Differential responses of zooplankton populations (Bosmina longirostris) to fish predation and nutrient-loading in an introduced and a natural sockeye salmon nursery lake on Kodiak Island, Alaska, USA

Stratigraphic changes in the remains of Bosmina longirostris from a lake with an introduced sockeye salmon population and a lake with a natural salmon run on Kodiak Island demonstrated markedly different responses to past fluctuations in salmon populations. In both lakes, there was a positive correlation between the density of Bosmina microfossils and the abundance of sockeye salmon.
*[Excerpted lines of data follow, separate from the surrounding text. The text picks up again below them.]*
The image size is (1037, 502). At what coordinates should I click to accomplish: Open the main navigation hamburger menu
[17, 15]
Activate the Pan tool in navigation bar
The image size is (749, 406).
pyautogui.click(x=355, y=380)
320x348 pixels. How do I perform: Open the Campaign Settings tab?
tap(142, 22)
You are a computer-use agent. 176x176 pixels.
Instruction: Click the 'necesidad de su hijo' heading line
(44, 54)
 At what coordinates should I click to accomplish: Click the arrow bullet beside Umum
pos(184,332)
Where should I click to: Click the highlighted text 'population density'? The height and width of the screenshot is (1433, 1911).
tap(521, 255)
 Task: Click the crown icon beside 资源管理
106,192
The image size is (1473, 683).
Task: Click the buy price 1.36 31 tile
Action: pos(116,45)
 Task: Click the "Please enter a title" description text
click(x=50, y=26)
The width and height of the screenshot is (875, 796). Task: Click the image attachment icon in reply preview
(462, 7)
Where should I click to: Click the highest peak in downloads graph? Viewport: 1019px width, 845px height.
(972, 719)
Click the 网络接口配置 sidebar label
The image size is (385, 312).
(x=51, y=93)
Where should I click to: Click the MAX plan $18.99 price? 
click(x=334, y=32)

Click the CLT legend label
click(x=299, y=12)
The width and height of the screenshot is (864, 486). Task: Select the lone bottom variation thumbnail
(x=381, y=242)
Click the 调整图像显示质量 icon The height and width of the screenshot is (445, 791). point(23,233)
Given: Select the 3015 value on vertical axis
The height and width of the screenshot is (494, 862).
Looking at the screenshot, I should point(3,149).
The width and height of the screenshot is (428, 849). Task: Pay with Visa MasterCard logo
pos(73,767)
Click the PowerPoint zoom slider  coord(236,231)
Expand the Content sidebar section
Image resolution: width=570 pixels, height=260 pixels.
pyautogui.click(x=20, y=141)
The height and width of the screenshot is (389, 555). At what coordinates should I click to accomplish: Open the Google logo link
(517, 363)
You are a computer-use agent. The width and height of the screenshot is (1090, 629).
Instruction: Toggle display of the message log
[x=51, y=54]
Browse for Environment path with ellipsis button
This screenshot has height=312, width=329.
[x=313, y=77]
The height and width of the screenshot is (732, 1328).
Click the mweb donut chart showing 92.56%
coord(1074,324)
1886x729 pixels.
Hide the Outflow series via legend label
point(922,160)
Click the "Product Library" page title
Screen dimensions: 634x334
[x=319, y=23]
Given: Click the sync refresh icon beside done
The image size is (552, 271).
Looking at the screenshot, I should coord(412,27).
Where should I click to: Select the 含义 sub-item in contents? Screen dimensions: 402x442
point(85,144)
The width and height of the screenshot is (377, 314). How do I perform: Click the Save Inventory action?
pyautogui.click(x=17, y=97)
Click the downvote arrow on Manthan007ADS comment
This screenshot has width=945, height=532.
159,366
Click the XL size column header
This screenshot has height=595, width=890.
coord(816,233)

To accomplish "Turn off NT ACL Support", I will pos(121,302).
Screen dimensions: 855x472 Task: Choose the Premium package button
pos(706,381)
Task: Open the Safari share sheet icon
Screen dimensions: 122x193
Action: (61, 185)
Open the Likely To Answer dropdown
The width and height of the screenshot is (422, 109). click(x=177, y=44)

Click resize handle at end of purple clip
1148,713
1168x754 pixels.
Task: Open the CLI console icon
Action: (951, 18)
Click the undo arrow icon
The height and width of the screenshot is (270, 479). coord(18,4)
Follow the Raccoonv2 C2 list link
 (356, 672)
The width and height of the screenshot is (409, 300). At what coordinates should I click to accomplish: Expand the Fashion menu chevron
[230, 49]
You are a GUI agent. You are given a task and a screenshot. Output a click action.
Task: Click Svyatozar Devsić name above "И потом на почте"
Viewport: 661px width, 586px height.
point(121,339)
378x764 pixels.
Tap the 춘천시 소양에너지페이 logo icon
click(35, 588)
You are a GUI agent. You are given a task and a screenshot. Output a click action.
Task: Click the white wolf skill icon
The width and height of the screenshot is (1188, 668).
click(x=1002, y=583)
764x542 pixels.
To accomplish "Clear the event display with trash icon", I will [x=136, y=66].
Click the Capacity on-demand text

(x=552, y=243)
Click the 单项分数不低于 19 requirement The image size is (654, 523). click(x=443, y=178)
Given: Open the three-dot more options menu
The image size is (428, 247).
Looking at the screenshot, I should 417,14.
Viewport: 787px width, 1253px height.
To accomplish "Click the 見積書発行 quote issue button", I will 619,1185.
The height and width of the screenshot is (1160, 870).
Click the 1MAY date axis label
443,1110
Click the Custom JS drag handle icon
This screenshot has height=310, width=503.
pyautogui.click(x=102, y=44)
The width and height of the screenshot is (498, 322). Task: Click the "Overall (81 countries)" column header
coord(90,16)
However, opposite size trends were observed in the two lakes. In Karluk Lake, which has a native sockeye salmon population, Bosmina mean carapace lengths were largest at high salmon densities, and mean mucro and antennule lengths were also large, suggesting strong predation pressure from cyclopoid copepods, and less intense pressure from juvenile sockeye salmon. As salmon-derived nutrients are important in driving primary productivity in this system, changes in zooplankton productivity track salmon escapement, but grazing pressure on Bosmina from juvenile salmon is less important than that from cyclopoid copepods. In Frazer Lake, a lake with an introduced salmon population, Bosmina morphologies were smallest during periods of high sockeye salmon in the lake, suggesting much stronger predation effects from sockeye salmon due to the suppression of Cyclops columbianus. Latent development of compensatory mechanisms and the delayed recovery of copepod populations to salmon introductions has resulted in zooplankton populations that are still recovering from shifts in fish populations that occurred decades earlier. The differential response of Bosmina populations between the natural and manipulated lakes suggests that care must be taken when attempting to extrapolate results from whole-lake manipulations and short-term experiments to natural systems.